UNE RENCONTRE INATTENDUE


On n’a pas oublié que Stéphane et Émile étaient convenus d’aller ensemble chez Mme  La Troupe, l’hôtesse de l’auberge du faubourg Saint-Louis. Huit jours s’étaient écoulés depuis et Stéphane, malgré son impatience, n’avait pu encore mettre son projet à exécution.

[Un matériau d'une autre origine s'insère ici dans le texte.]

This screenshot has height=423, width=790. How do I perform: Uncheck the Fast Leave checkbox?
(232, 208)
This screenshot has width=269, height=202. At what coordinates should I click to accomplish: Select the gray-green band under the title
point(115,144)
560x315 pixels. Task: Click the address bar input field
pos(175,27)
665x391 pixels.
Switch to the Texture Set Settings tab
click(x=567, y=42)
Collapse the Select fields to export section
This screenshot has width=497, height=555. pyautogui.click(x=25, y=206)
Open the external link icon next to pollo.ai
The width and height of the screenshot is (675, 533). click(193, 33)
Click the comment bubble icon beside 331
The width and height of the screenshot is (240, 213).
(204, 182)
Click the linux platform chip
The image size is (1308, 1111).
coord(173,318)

Stéphane avait changé de moitié ; ses parents concevaient pour lui les plus tristes inquiétudes. Ce n’était plus en effet ce jeune homme droit et éclairé, plein de gaieté et d’énergie ; ce jeune homme aimable, aux yeux vifs et brillants, au teint de rose, aux cheveux bouclés, aux manières élégantes, au sourire joyeux, que nous avons rencontré à l’auberge de Mme  La Troupe : Stéphane marchait aujourd’hui les yeux baissés, courbé sous le poids de sa douleur ; ses yeux s’étaient remplis d’une rare mélancolie ; ses joues étaient pâles et creuses ; on ne voyait plus dans son maintien, dans ses habits, cette recherche minutieuse qui l’avait toujours caractérisé, mais un désordre complet, marque de l’insouciance ou du malheur. Telles avaient été les suites d’un amour brûlant et sans frein.

Il était huit heures du soir ; cette fois Stéphane résolut à tout prix de satisfaire sa curiosité ; il court chez Émile, lui rappelle sa promesse. Ils partent tous deux pour se rendre chez Mme  La Troupe.

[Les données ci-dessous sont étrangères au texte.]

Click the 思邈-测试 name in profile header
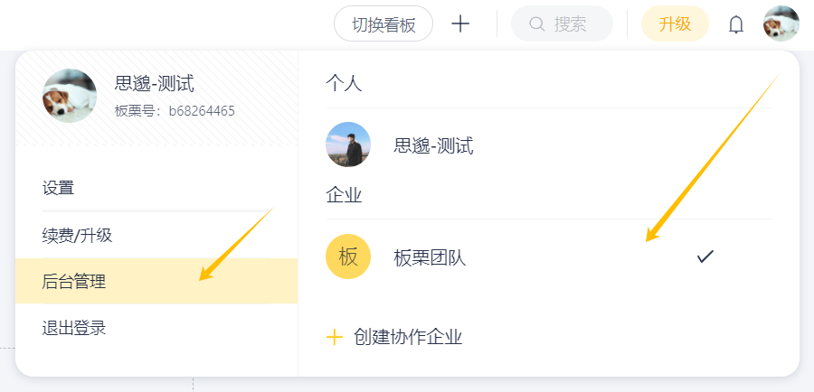 tap(155, 84)
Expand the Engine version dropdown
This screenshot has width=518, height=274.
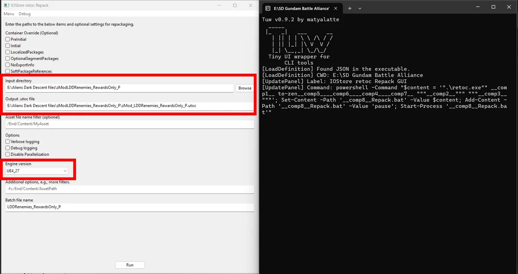click(37, 171)
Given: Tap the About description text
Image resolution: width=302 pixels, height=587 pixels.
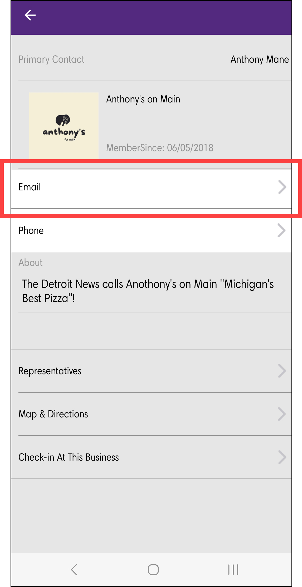Looking at the screenshot, I should click(x=148, y=291).
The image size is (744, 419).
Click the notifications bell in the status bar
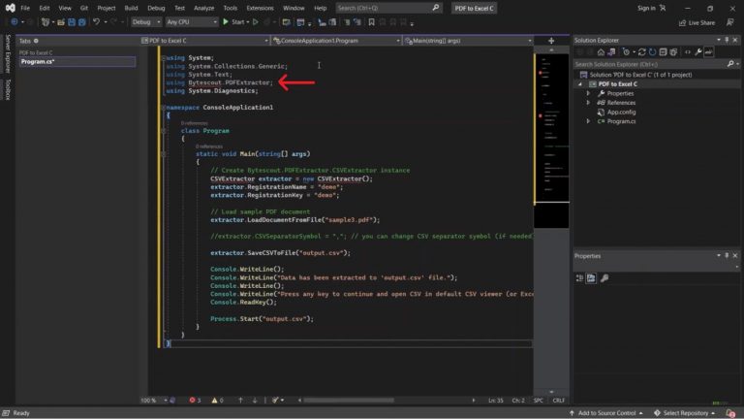pyautogui.click(x=731, y=413)
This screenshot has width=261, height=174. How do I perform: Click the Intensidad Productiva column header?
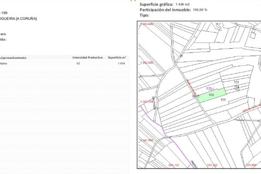87,57
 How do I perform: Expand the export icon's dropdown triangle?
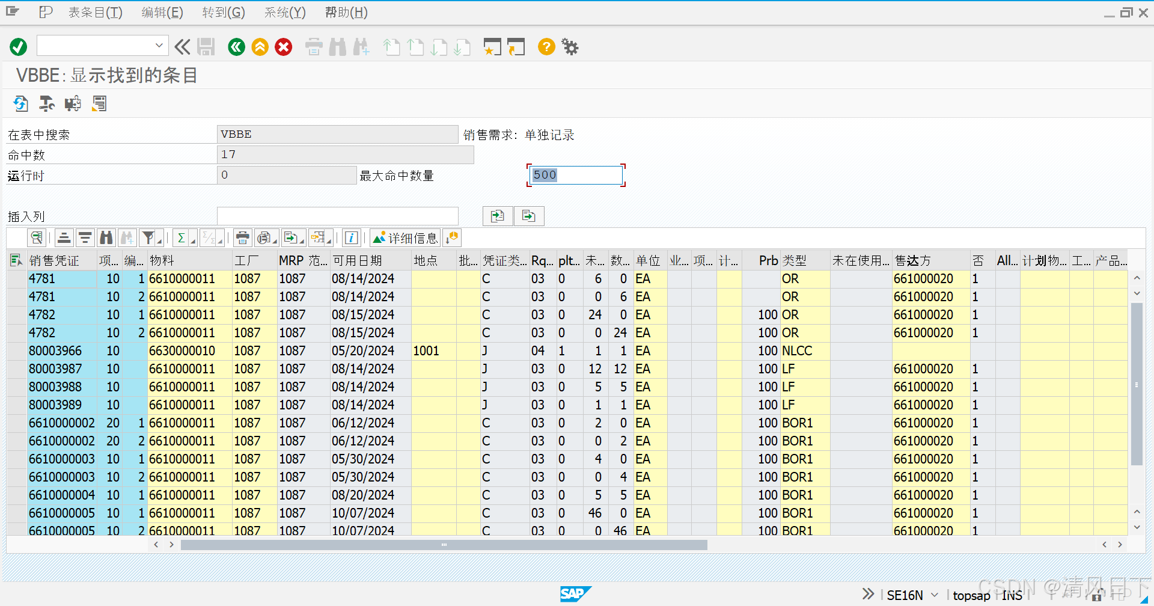coord(300,241)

En passant sous la porte Saint-Louis, ils ne purent résister à une frayeur involontaire en traversant un endroit qui avait été si souvent marqué par le sang des victimes du brigand. Craignant d’être surpris, ils tenaient continuellement la détente de leurs pistolets, prêts à la lâcher sur le premier agresseur, lorsqu’ils aperçurent tout à coup la faible lueur d’une lanterne sourde et entendirent en même temps les pas d’un homme qui marchait pesamment devant eux et faisait jaillir de tout côté la boue qu’il foulait à ses pieds.